Monday 7 December 2020

Creative keys

A planned, and unusual, exhibition provided the inspiration for today's writing. Artsenta has an old piano that will be dismantled and transformed into many individual artworks to be displayed at the 2021 Dunedin Fringe Festival (18-28 March). The challenge was to write a short story or narrative poem involving the destruction of a piano but with something unexpected, beautiful or inspiring coming about as a result.



SONOROUS START

Her performance was over,
the audience's applause faded,
dispersed.
The stage in darkness.
But the show is remembered,
music absorbed into the wood,
pianist's love soaked into the ivory,
resonance of the crowd's enjoyment hums in the strings.
A cacophony beyond human hearing,
beyond human knowledge,
feigning silence.

The cacophony rises,
until strings break.
One by one.
Twang by twang.

The rollers beneath her three legs spasm
and spin,
dancing across the stage.

Once pregnant with musical possibilities,
now dying, spent
with keys tumbling to the boards.
Her polished black shell rent open,
sundered.

The violence of new life replacing old.
A vengeful phoenix of sound.

By MJR



SONG OF STRINGS

“It needs to be tuned anyway.” she said, chords and quavers dancing in her memory as she saw again the gnarly hands of her grandfather tinkle the ivory and slide down the ebonies.  He had been gone a long time now, and his piano was full of dust and spiders from its storage in the back shed

“We’ll put it in the lounge” he promised “vacuum it out and dust it off and I will get a piano tuner in.  It will sound as good as before.”

Moving day arrived.  They were filled with anticipation and excitement at the prospects for their first home, as they watched the ‘stuff’ of their lives going on the truck, then later being moved in.

A quick picnic lunch on the back lawn and back to work unpacking.  Timed moved by and the kitchen clock was hung with care on the wall.

Next off the truck was the piano.  With care, six bulky men lifted it down and started up the path.  As they navigated the steps a black and whit cat darted, scared, from under the bushes, tripping the team leader.  He fell sideways and the others toppled, like dominoes, the piano crashing down between them, splintering on the steps, twisting and irretrievably broken.

They all stared in dismay.  He stepped forward;  “Put all the pieces up by the back fence” he said to the men quietly, his arm sliding around her waist, a comforting handkerchief proffered.
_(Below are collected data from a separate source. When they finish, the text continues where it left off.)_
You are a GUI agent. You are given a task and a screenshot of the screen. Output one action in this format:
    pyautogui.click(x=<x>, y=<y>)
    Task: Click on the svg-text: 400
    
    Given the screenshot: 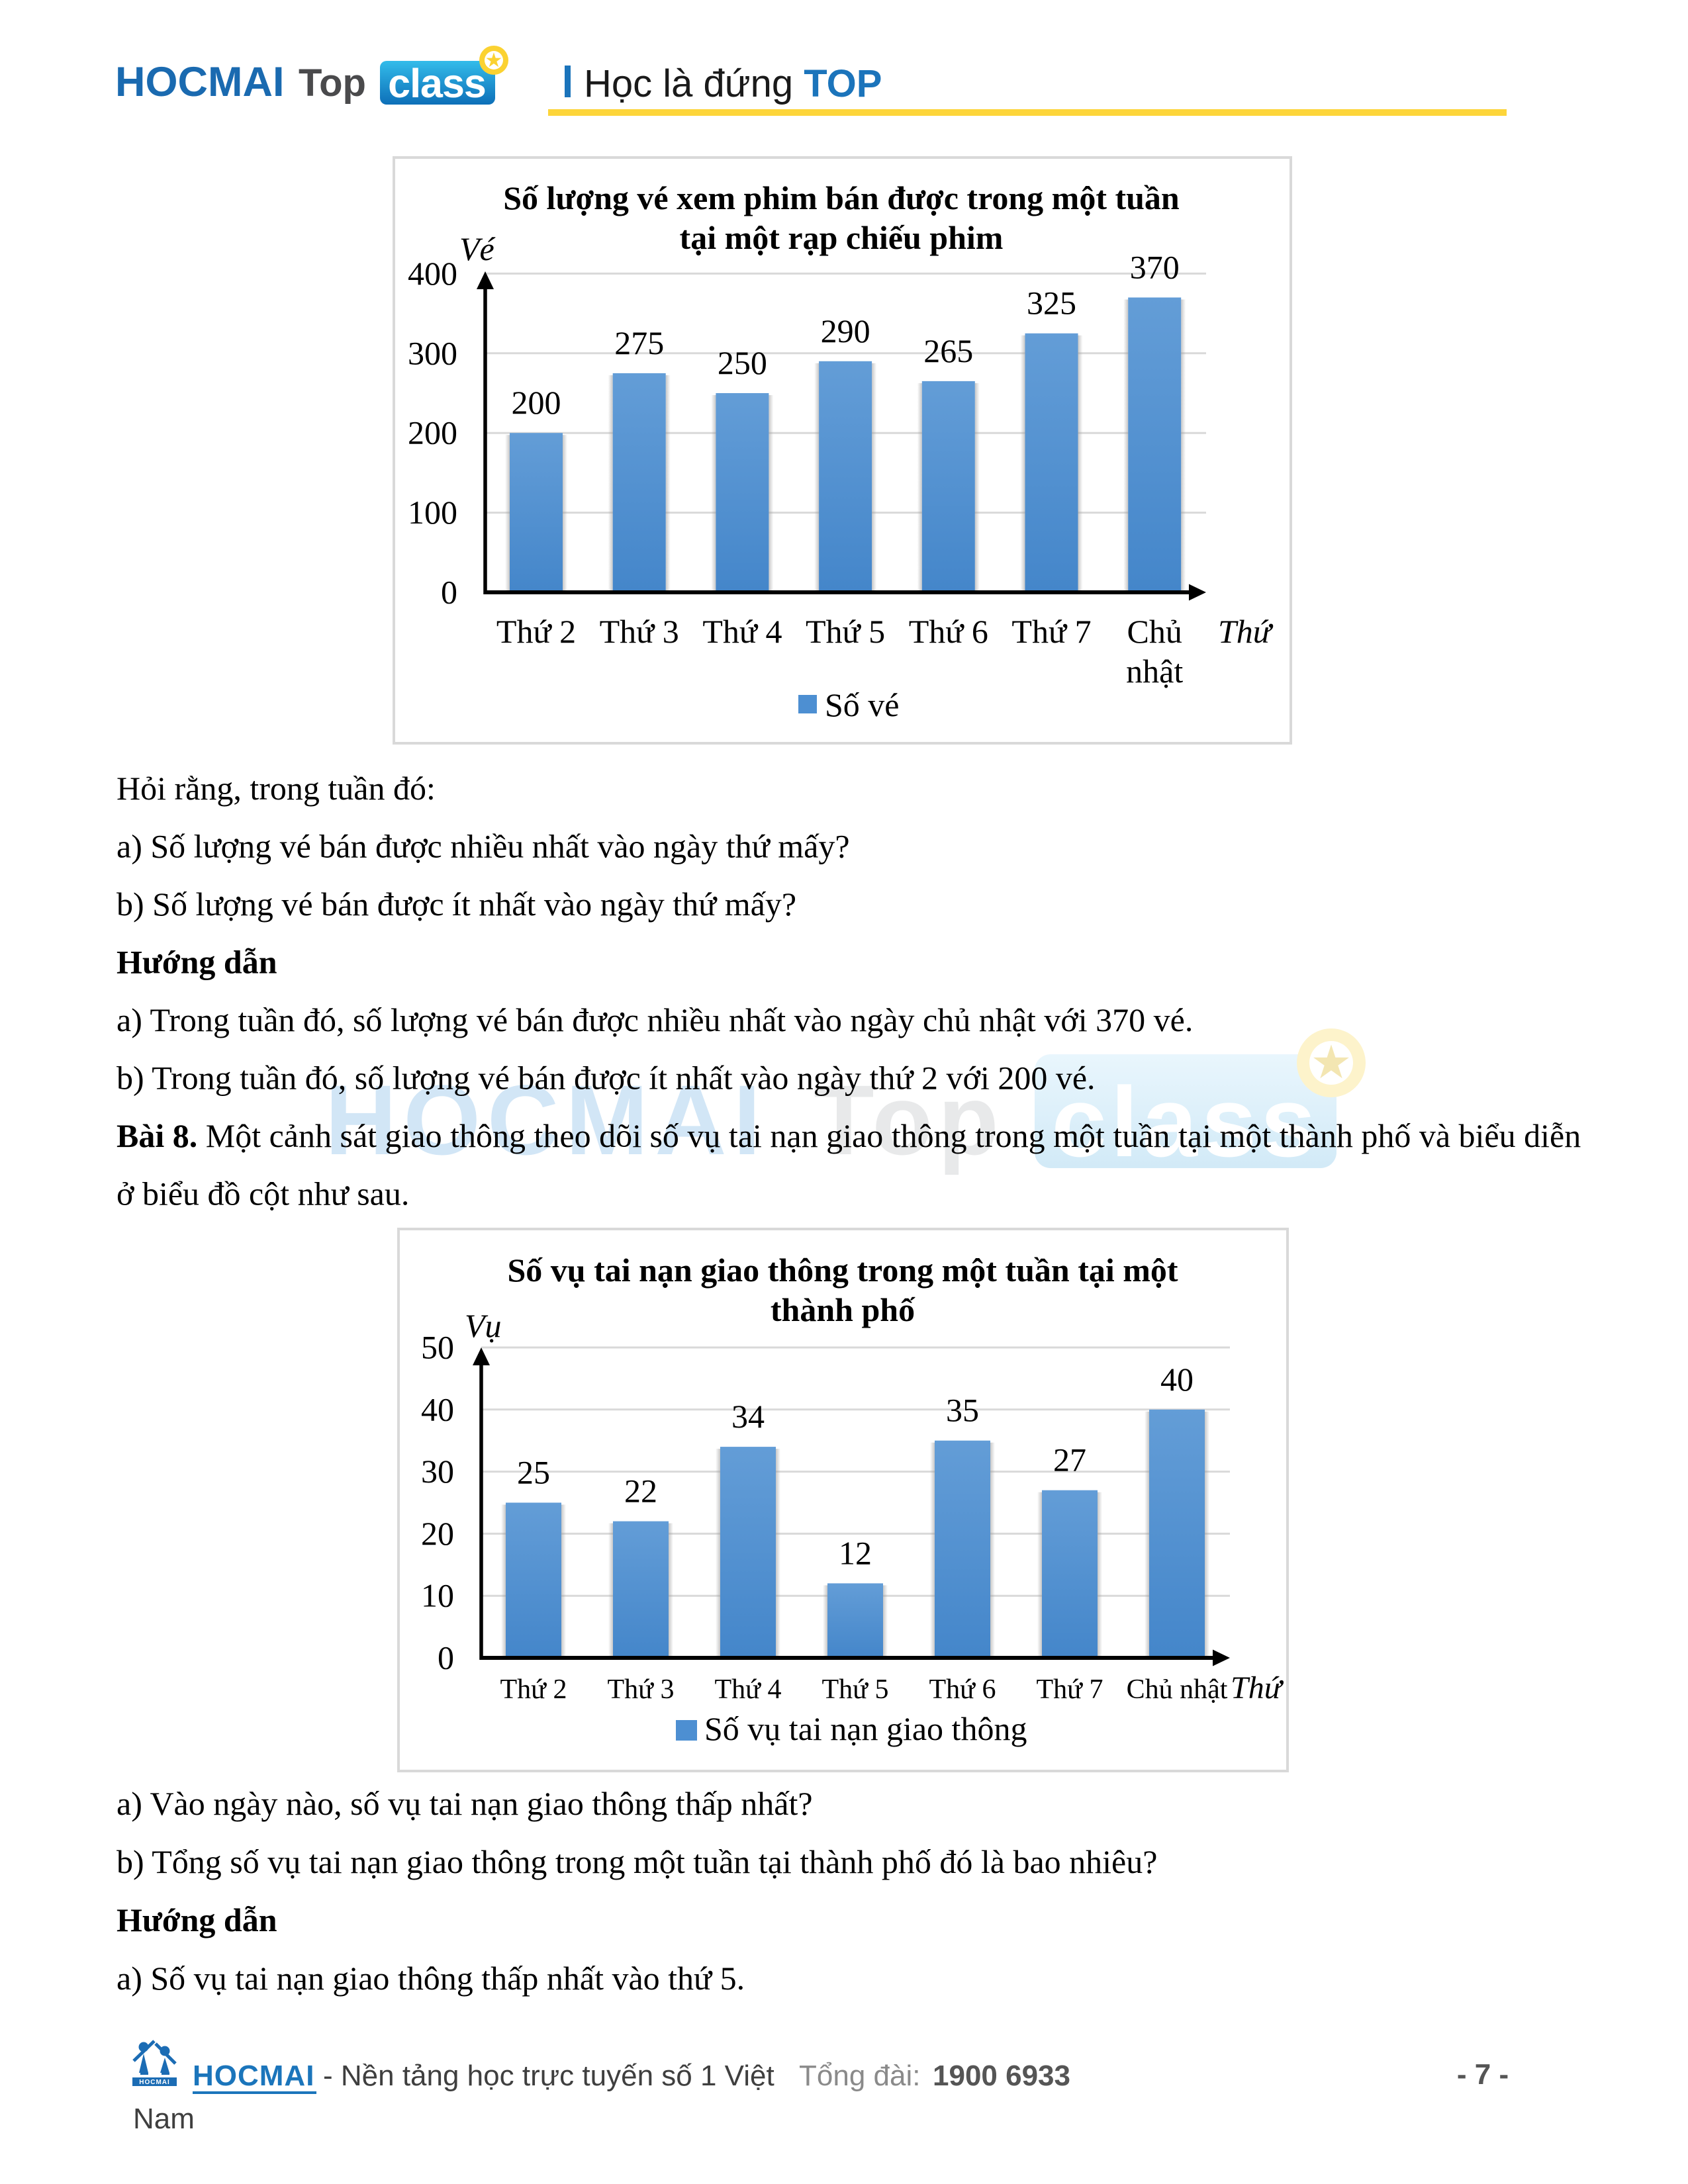 What is the action you would take?
    pyautogui.click(x=432, y=274)
     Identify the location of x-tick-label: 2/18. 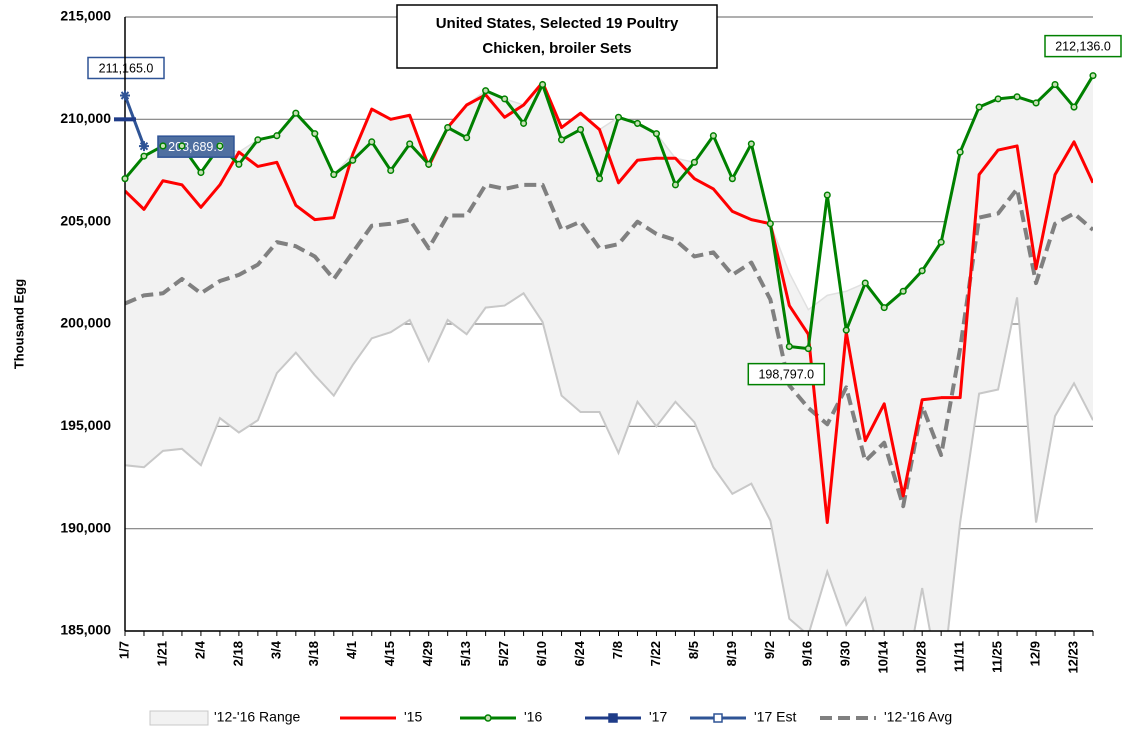
(238, 654).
They went inside and sat, as at a wake, while the broken pieces of that dream were placed up against the fence.  He took the box which had held the kitchen clock and gathered up the ebonies and ivories, the hammers and the pedals and stored them on a dwang in the woodshed. 

When spring came she planted beans and peas against the fence.  The broken pieces of the piano were no longer there.  She wondered what he had done with them but didn’t want to know.

“Your beans are up” he reported, one day in November. 

Later she wandered up the garden for a look.  Beside the bean fence stood the heavy cast-iron frame of Grandfather’s old piano, upright, mounted on a slab of timber which was supported by concrete blocks.  The ‘top’, the back end of the strings, was braced against the fence with more timber and strong bolts.

The strings were taut.  Indulging memory she allowed her fingers to slide backwards across the strings, now like a harp.  Tuned and ready to play!  

Amazed she studied the hanging pieces and watched in awe as the wind caught one of light wooden hammer and bounced it across the strings, speaking chords and quavers!